Table 5 XSDL Syntax: Facet

Name

minExclusive, minInclusive, maxExclusive, maxInclusive, length, minLength, maxLength, totalDigits, fractionDigits, enumeration, pattern, whiteSpace

Parents

restriction

Attribute name

Type

Required/default

Description

id

ID

unique ID

value

various

required

value of the restricting facet

fixed

boolean

false; n/a for pattern,

enumeration

whether the facet is fixed and therefore cannot be restricted further

Content

annotation?


Example 5 Effective Definition of MediumDressSizeType

<xsd:simpleType name="MediumDressSizeType">
 <xsd:restriction base="xsd:integer">
  <xsd:minInclusive value="8"/>
  <xsd:maxInclusive value="12"/>
  <xsd:pattern value="\d{1,2}"/> 
 </xsd:restriction>
</xsd:simpleType> 

It is a requirement that the facets of the derived type (in this case, MediumDressSizeType) be more restrictive than those of the base type. In Example 6, we define a new restriction of DressSizeType, called SmallDressSizeType, and set minInclusive to 0. This type definition is illegal, because it attempts to expand the value space by allowing 0, which was not valid for DressSizeType.

Example 6 Illegal Attempt to Extend a Simple Type

<xsd:simpleType name="SmallDressSizeType">
 <xsd:restriction base="DressSizeType">
  <xsd:minInclusive value="0"/>
  <xsd:maxInclusive value="6"/> 
 </xsd:restriction>
</xsd:simpleType> 

This rule also applies when you are restricting the built-in types. For example, the short data type has a maxInclusive value of 32767. It is illegal to define a restriction of short that sets maxInclusive to 32768.
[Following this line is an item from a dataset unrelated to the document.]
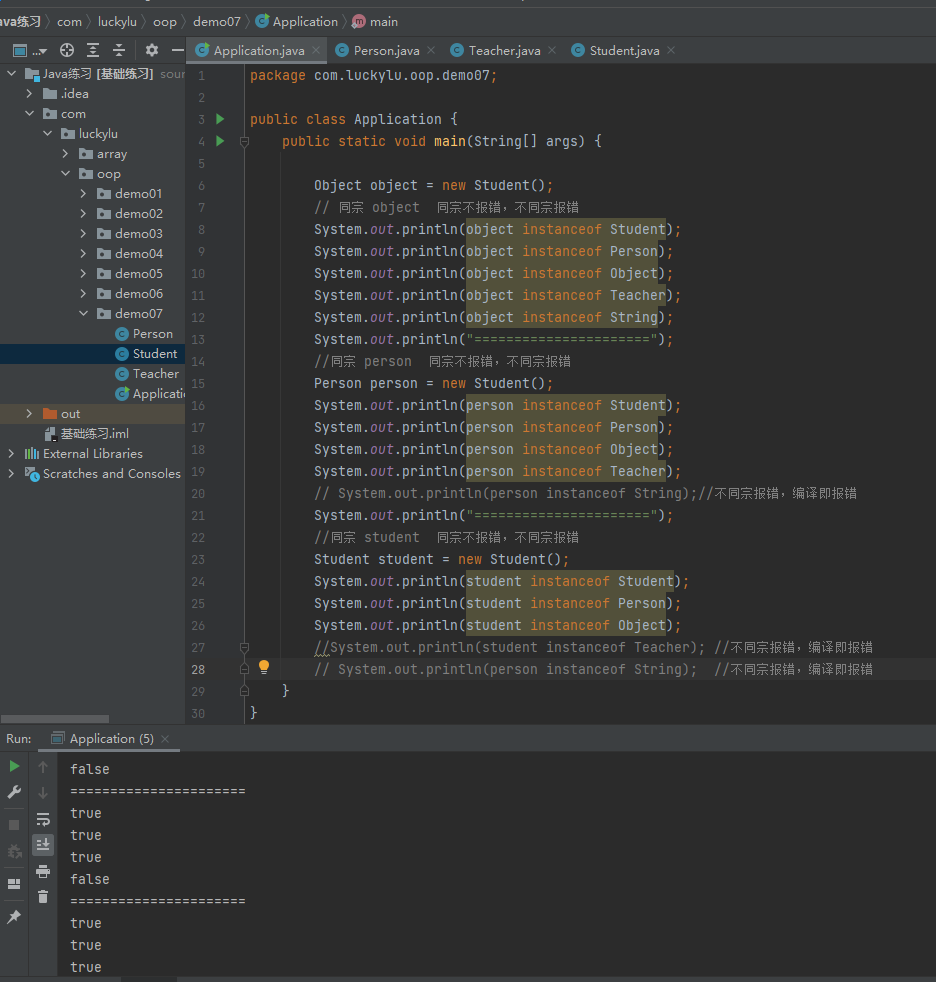Collapse the demo07 folder
Viewport: 936px width, 982px height.
[x=85, y=314]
Although enumeration facets can appear multiple times in the same type definition, they are treated in much the same way. If both a derived type and its ancestor have a set of enumeration facets, the values of the derived type must be a subset of the values of the ancestor. Likewise, the pattern facets specified in a derived type must allow a subset of the values allowed by the ancestor types. Schema processors will not necessarily check that the regular expressions represent a subset, but it will instead validate instances against the patterns of both the derived type and all the ancestor types, effectively taking the intersection of the pattern values.

Fixed Facets

When you define a simple type, you can fix one or more of the facets. This means that further restrictions of this type cannot change the value of the facet. Any of the facets may be fixed, with the exception of pattern and enumeration. Example 7 shows our DressSizeType with fixed minExclusive and maxInclusive facets, as indicated by a fixed attribute that is set to true.

Example 7 Fixed Facets

<xsd:simpleType name="DressSizeType">
 <xsd:restriction base="xsd:integer">
  <xsd:minInclusive value="2" fixed="true"/>
  <xsd:maxInclusive value="18" fixed="true"/>
  <xsd:pattern value="\d{1,2}"/> 
 </xsd:restriction>
</xsd:simpleType> 

With this definition of DressSizeType, it would have been illegal to define the MediumDressSizeType, as shown in Example 4, because it attempts to override the minInclusive and maxInclusive facets, which are now fixed. Some of the built-in types have fixed facets that cannot be overridden. For example, the built-in type integer has its fractionDigits facet fixed at 0, so it is illegal to derive a type from integer and specify a fractionDigits that is not 0.

Design hint: When Should I Fix a Facet?

Fixing facets makes your type less flexible, and discourages other schema authors from reusing it. Keep in mind that any types that may be derived from your type must be more restrictive, so you are not at risk that your type will be dramatically changed if its facets are unfixed.

A justification for fixing facets might be that changing that facet value would significantly alter the meaning of the type. For example, suppose you want to define a simple type that represents price. You define a Price type, and fix the fractionDigits at 2. This still allows other schema authors to restrict Price to define other types, such as, for example, a SalePrice type whose values must end in 99. However, they cannot modify the fractionDigits of the type, because this would result in a type not representing a price with both dollars and cents.